The current budget deal calls for defense spending to fall from 2016 to 2017, Brose noted. Reversing that decline will be “pretty difficult to do,” but the trends are favorable, he said: “The fights that we’ve been having are coming out increasingly in favor of those who believe we need more defense spending.”
Can defense hawks really pull this off? My sources uniformly answered: No.
“I don’t disagree that defense hawks are unsatisfied with next year’s topline but there is absolutely no way, zero, the budget caps will change,” said Mackenzie Eaglen, a noted conservative commentator (and frequent Breaking Defense contributor) at the American Enterprise Institute. “I must admit even I was surprised at Chris’ comments — and that is usually not the case since we’re in close and regular contact,” she said. “[But even] good friends have to disagree once in a while, right?”
It’s “wishful thinking” to imagine the Defense Department can get more in its base budget for 2017, two battle-scarred ex-Hill staffers agreed. That said, there might be some wiggle room in the Overseas Contingency Operations (OCO) accounts, which as (technically) emergency wartime spending are exempt from normal limits.

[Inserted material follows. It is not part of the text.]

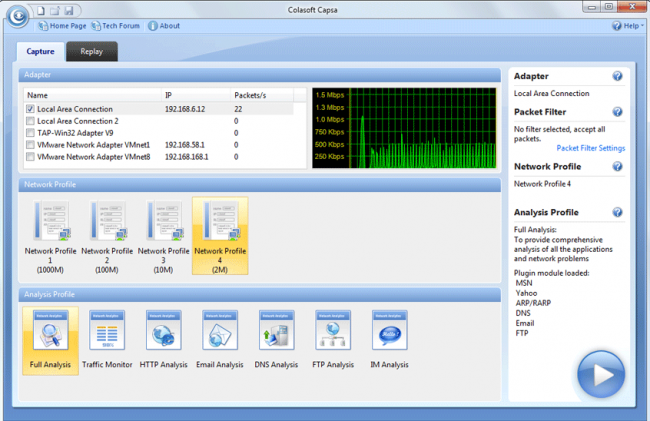The image size is (650, 421).
Task: Uncheck the Local Area Connection adapter
Action: pos(31,109)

“The GOP could try to add additional OCO again, but then the same debate that took place this year would take place again,” said one Hill staffer. Only this time, the staffer said, “it would be more difficult to push for higher DoD spending since any variance from the [budget deal] could cost the bill votes on both sides.”
In essence, the latest budget deal was so difficult to pull off, and required stuffing so many worms into the can, that reopening the issue is politically too painful to contemplate. Of course, because the deal only covers two years, 2016 and 2017– just as the Ryan-Murray deal covered 2014 and 2015 — the issue will reopen itself automatically when the 2018 budget comes up. But voluntarily unraveling the deal before then would require more political will (or masochism) than either Congress or the President has shown.
“There are many voices in Congress that will say ‘stick to the deal,'” said Tina Jonas, the former Pentagon comptroller, speaking alongside Brose at CSIS. “It’s going to be a political year, things will be exciting, but in the end, my prediction is we’ll come up someplace around the marks in the budget deal.”
Brose argued at CSIS that the political ground is shifting in fundamental ways. “You already see presidential candidates on both sides arguing for a higher defense topline,” he said at CSIS. “I don’t think we’ve had a consensus to spend more to spend more on defense,” he acknowledge, “[and] to extent that we do now, it’s pretty shaky, but the trend is there.”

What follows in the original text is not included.